Donald Trump has refused to say if the CIA has the authority to assassinate Venezuela’s president, after approving covert operations in the country to tackle alleged drug trafficking.
Mr Trump said large amounts of drugs were entering the US from Venezuela, much of it trafficked by sea.
“We are looking at land now, because we’ve got the sea very well under control,” he said.
When asked why the coastguard wasn’t asked to intercept suspected drug trafficking boats, which has been a longstanding US practice, Mr Trump said the approach had been ineffective.
“I think Venezuela is feeling heat,” he said.
He declined to answer whether the CIA has the authority to execute Mr Maduro.
The US has offered a $50m (£37m) reward for information leading to his arrest, accusing him of connections to drug trafficking and criminal organisations – claims he denies.
Image: President Nicolas Maduro. Pic: Reuters
Image: Donald Trump at the White House on Wednesday evening. Pic: Reuters
US targets ‘drug boats’
Mr Trump also alleged Venezuela had sent a significant number of prisoners, including individuals from mental health facilities, into the US, though he did not specify the border through which they reportedly entered.
On Tuesday, he announced America had targeted a small boat suspected of drug trafficking in waters off the Venezuelan coast, resulting in the deaths of six people.
According to the president’s post on social media, all those killed were aboard the vessel.
Image: Footage of the strike was released by Donald Trump on social media. Pic: Truth Social
The incident marked the fifth such fatal strike in the Caribbean, as the Trump administration continues to classify suspected drug traffickers as unlawful combatants to be confronted with military force.
War secretary Pete Hegseth authorised the strike, according to Mr Trump, who released a video of the operation.
The black-and-white footage showed a small boat seemingly stationary on the water. It is struck by a projectile from above and explodes, then drifts while burning for several seconds.
Mr Trump said the “lethal kinetic strike” was in international waters and targeted a boat travelling along a well-known smuggling route.
There has also been a significant increase in US military presence in the southern Caribbean, with at least eight warships, a submarine, and F-35 jets stationed in Puerto Rico.
‘Bomb the boats’: Bold move or dangerous overreach?
It’s a dramatic – and risky – escalation of US strategy for countering narcotics.
Having carried out strikes on Venezuelan “drug boats” at sea, Trump says he’s “looking a” targeting cartels on land.

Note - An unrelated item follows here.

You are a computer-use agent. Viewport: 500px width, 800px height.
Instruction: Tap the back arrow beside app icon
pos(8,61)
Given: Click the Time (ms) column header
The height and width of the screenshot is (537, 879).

He claims the attacks, which have claimed 27 lives, have saved up to 50,000 Americans.
By framing bombings as a blow against “narcoterrorists”, he’s attempting to justify them as self-defence – but the administration has veered into murky territory.

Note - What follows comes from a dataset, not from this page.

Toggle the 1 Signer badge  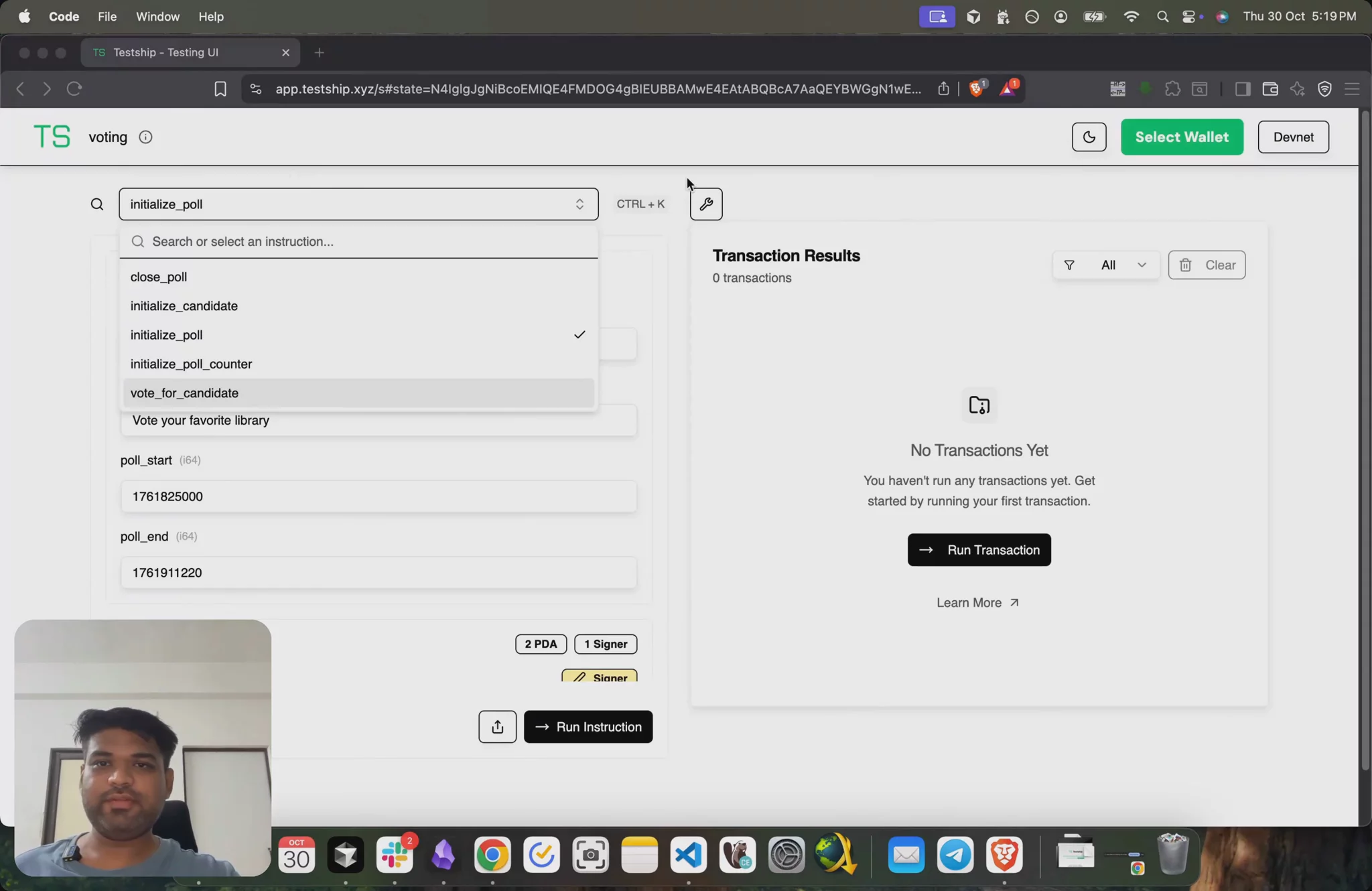click(604, 643)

Under international law, such strikes require proof of imminent threat – something the White House has yet to substantiate.
Strategically, Trump’ss militarised approach could backfire, forcing traffickers to adapt, and inflaming tensions with Venezuela and allies wary of US intervention.

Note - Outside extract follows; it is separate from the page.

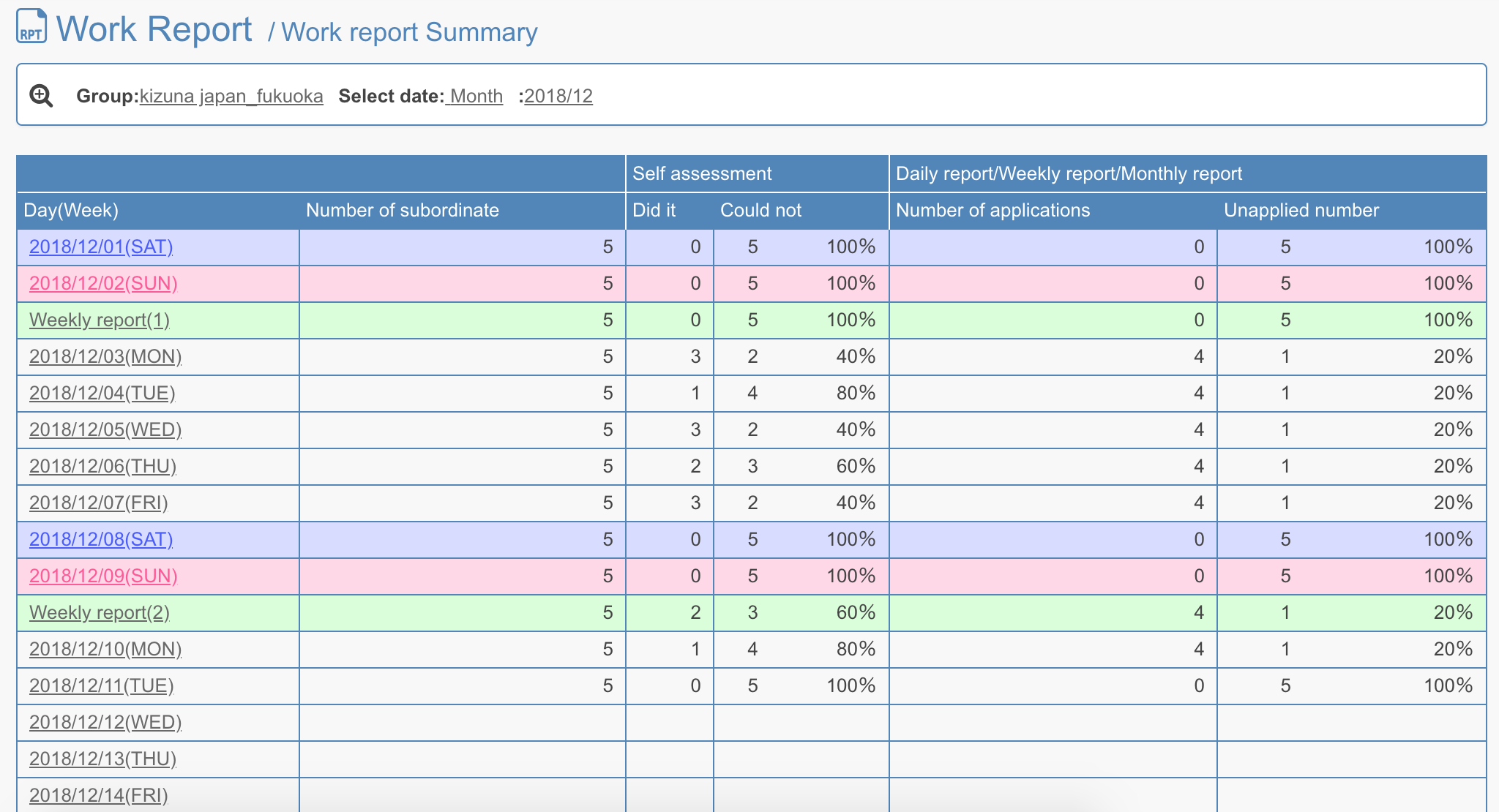Open the 2018/12/08(SAT) report

(101, 539)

Without transparent evidence or congressional oversight, some will view the move less like counterterrorism and more like vigilantism on the seas.
The president’s “bomb the boats” rhetoric signals a shift back to shock and awe tactics in foreign policy, under the banner of fighting drugs.
Supporters will hail it as a bold, decisive move, but to critics it’s reckless posturing that undermines international law.
The strikes send a message of strength, but the legal, moral and geopolitical costs are still being calculated.